PROBLEM TO WORK ON :: Write out, with no changes, every line starting at the one that contains "The width and" and ending at the last line of the data below. Leave pictures out.
-.-.-
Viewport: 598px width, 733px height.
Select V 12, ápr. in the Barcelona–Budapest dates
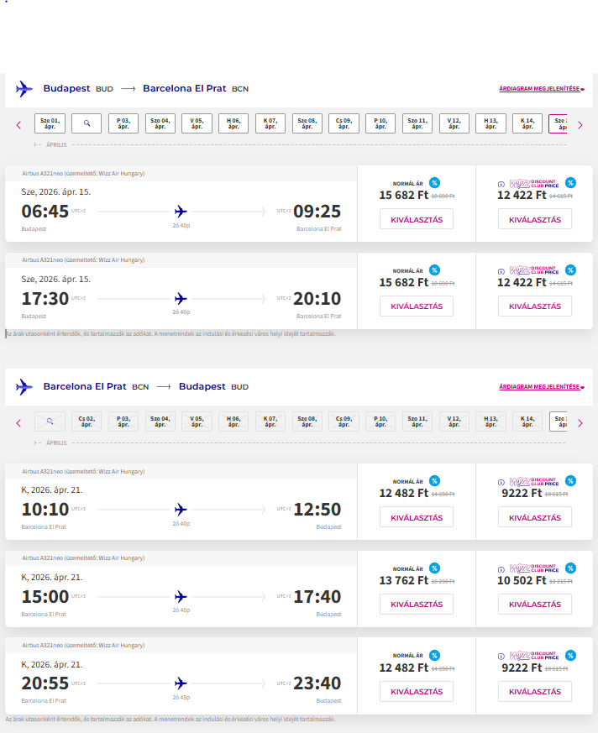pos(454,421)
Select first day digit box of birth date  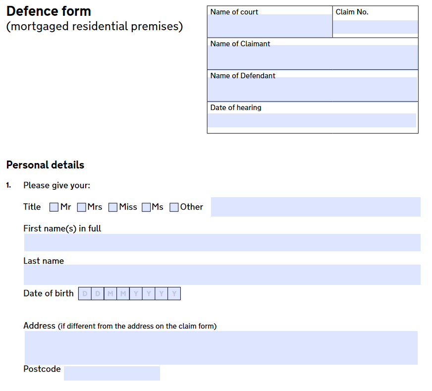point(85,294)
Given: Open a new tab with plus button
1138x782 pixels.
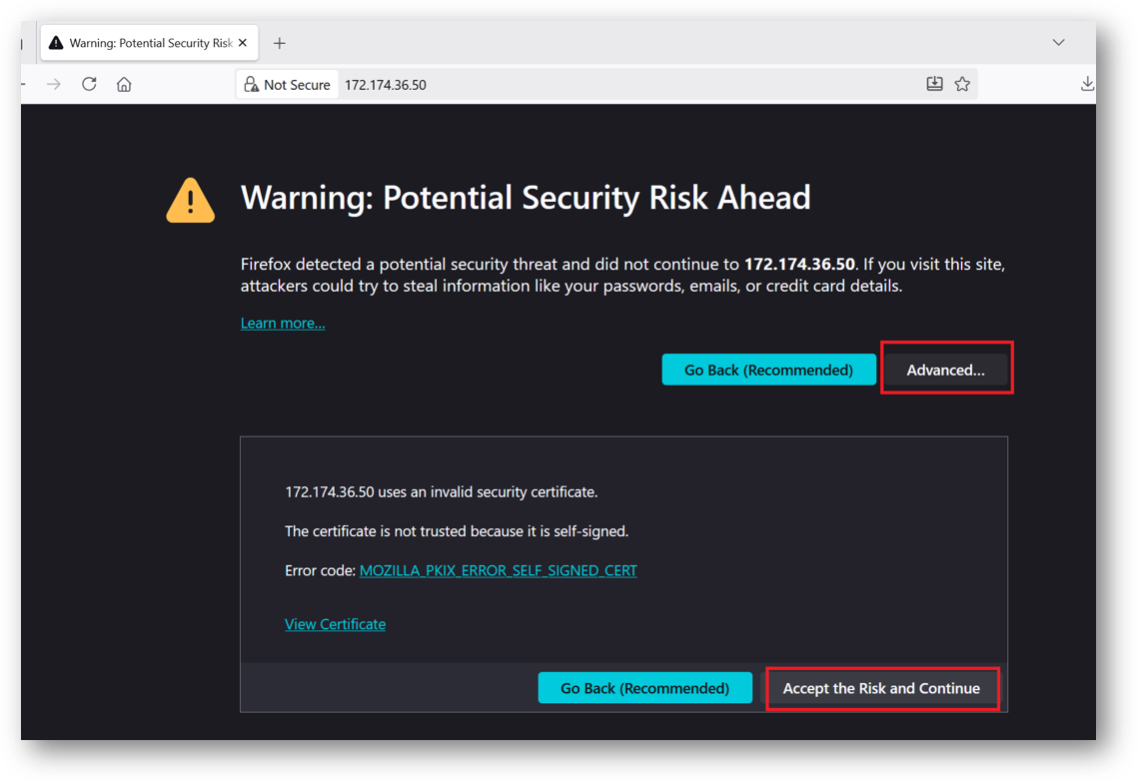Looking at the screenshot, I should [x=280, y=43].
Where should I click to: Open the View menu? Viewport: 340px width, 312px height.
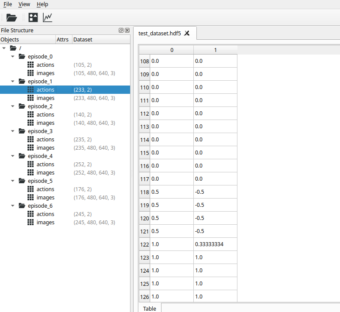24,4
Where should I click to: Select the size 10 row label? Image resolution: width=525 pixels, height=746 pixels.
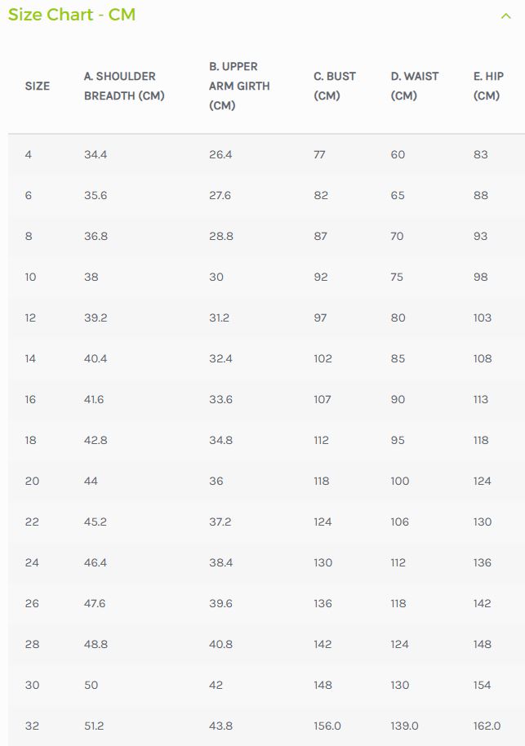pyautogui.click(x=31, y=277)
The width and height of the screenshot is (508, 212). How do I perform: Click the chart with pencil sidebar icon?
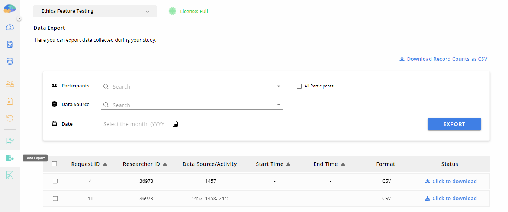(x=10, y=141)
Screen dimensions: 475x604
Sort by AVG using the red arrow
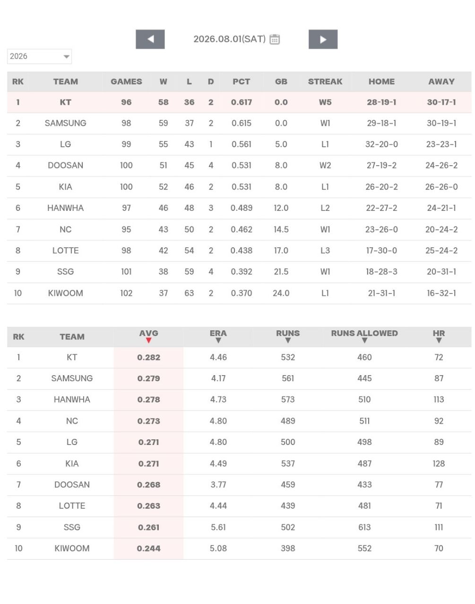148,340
-.-.-
THE ANSWER ::
The width and height of the screenshot is (508, 212). How do I perform: Click the chart with pencil sidebar icon?
(x=10, y=141)
Screen dimensions: 475x604
Sort by AVG using the red arrow
148,340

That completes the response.